> DOCUMENT PASSAGE:
'''

On the other hand, the optimistic conflict detection of lazy HTMs [7], [5] does not favour abundant coarse-grain transactions because i) the larger a transaction's footprint (read&write set) is, the higher is the probability of conflicting with other transactions, and ii) the longer it runs, the higher are the odds that other committing transaction will make it abort. Figures 2 (b) and (e) show how a lazy system would deal with the same two scenarios presented above. In the figure we see that where an eager approach leads to serialization (a) or futile stall (d), the lazy scheme allows both T1 and T3 to commit - since they are independent - at the cost of discarding a fair amount of useful computation performed by T2. However, a lazy conflict management may starve the elder [3] when both small and large concurrent transactions access the same data, since the small, shortrunning transactions often lead the longer ones to abort.

Our hybrid conflict management scheme represents a first step towards the integration of both eager and lazy schemes into a single design that attempts to extract their respective virtues without actually having to implement both policies in silicon. The underlaying idea is to take advantage of the coherence protocol for detecting conflicts pessimistically (as soon as possible), yet resolve them optimistically (delaying the stalls as late as possible), in an attempt to extract more parallelism from transactional workloads with abundant conflicts. Figures 2 (c) and (f) describe the behaviour of our scheme in comparison to the classical policies. We can observe how our hybrid approach outperforms them in both presented scenarios, resolving the conflicts without aborts.

# **3. Speculation-Based Resolution of Conflicts in HTM**

The hybrid, pseudo-optimistic conflict management strategy we describe in this section combines a pessimistic (eager) approach to conflict detection with an optimistic conflict resolution strategy based on speculation. As in any eager HTM, conflicts are detected as soon as they occur by monitoring the coherence traffic for transactionally accessed lines. Therefore, our proposal inherits most of the features of systems like LogTM, in regards to conflict detection. For discussion purposes, we consider that transactional accesses are summarized in hash signatures that track both read

<sup>1.</sup> We assume a timestamp-based resolution method that prioritizes the older, where age is T1>T3>T2

and write (R&W) sets [5]. Nonetheless, the speculative resolution presented here is independent from both the transactional bookkeeping scheme as well as the version management policy, and thus it is applicable to any HTM with eager conflict detection. We borrow from LogTM [15] the sticky coherence technique in order to maintain isolation over transactional blocks that are evicted from private cache levels. In summary, in the following elaboration we assume that our mechanism is implemented as an extension to the LogTM-SE system [21]. For that reason, we sometimes refer to LogTM's conflict detection and resolution policies, in order to compare it with our proposal. The chosen environment for this elaboration is a tiled CMP with one level of private cache per core and a physically distributed, logically shared second-level cache that uses a directory protocol to maintain coherency across an unordered network.

'''

> DATASET CONTENT:

'''

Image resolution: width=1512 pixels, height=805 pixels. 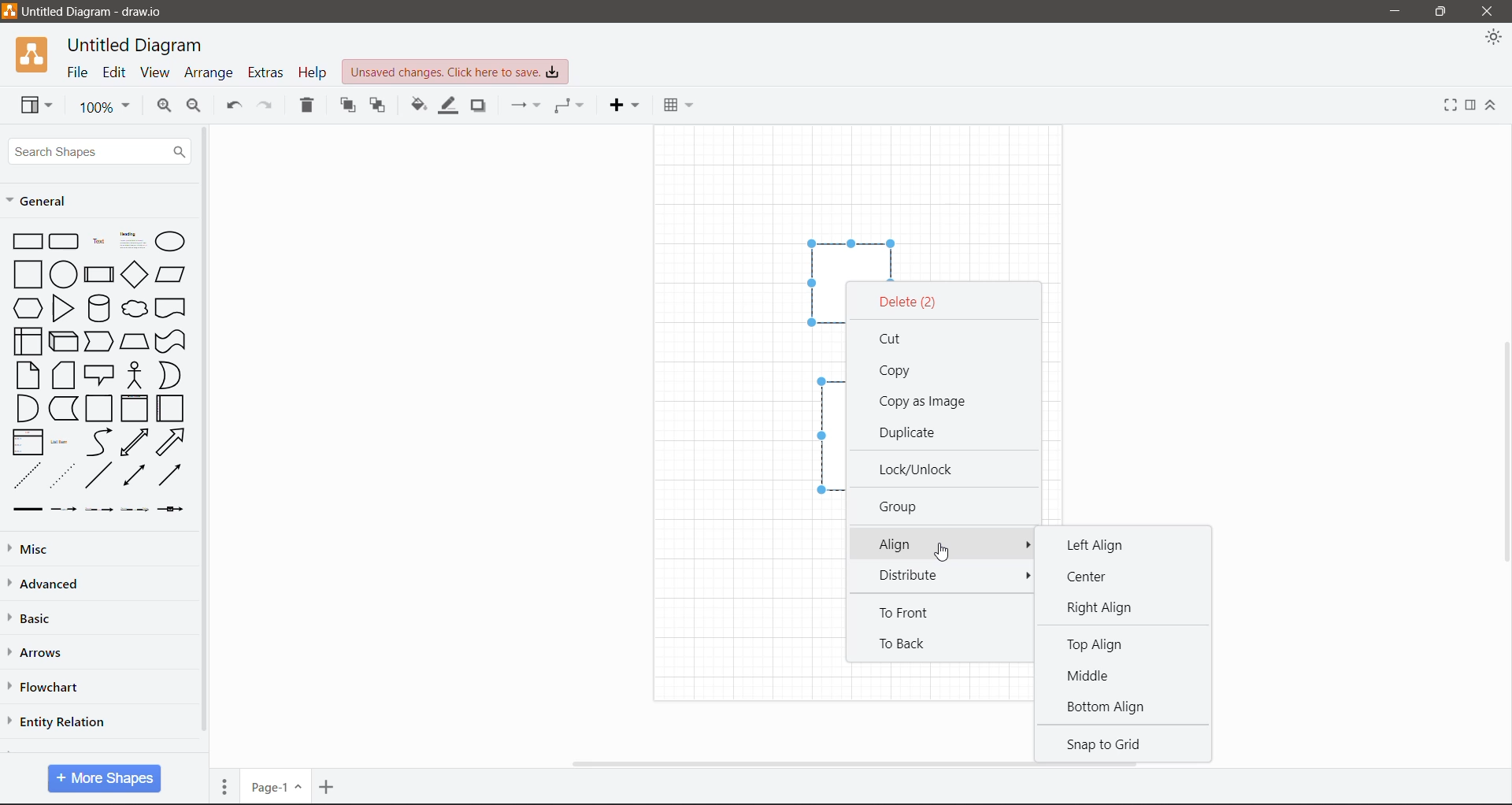 I want to click on Misc, so click(x=34, y=550).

'''

> TASK LIST:
**A)** In the passage on transactional memory conflicts, what technique is borrowed from LogTM to keep isolation over transactional blocks evicted from private cache levels?
**B)** Rewrite the paragraph of the passage on transactional memory conflicts that begins "Our hybrid conflict management scheme" as a short bulleted list that keeps its main facts.
**C)** From the passage on transactional memory conflicts, reproduce word for word the text between "Our hybrid conflict" and "conflicts without aborts.", inclusive.

> OUTPUTS IN ORDER:
**A)** The sticky coherence technique.

**B)**
- The hybrid scheme is a first step toward combining eager and lazy conflict management in one design.
- It aims to get the strengths of both without building both policies in silicon.
- It uses the coherence protocol to detect conflicts pessimistically, as soon as possible.
- It resolves conflicts optimistically, delaying stalls as late as possible.
- The goal is more parallelism in transactional workloads with many conflicts.
- Figures 2 (c) and (f) compare its behavior with the classical policies.
- In both scenarios shown, it outperforms them and resolves conflicts without aborts.

**C)**
Our hybrid conflict management scheme represents a first step towards the integration of both eager and lazy schemes into a single design that attempts to extract their respective virtues without actually having to implement both policies in silicon. The underlaying idea is to take advantage of the coherence protocol for detecting conflicts pessimistically (as soon as possible), yet resolve them optimistically (delaying the stalls as late as possible), in an attempt to extract more parallelism from transactional workloads with abundant conflicts. Figures 2 (c) and (f) describe the behaviour of our scheme in comparison to the classical policies. We can observe how our hybrid approach outperforms them in both presented scenarios, resolving the conflicts without aborts.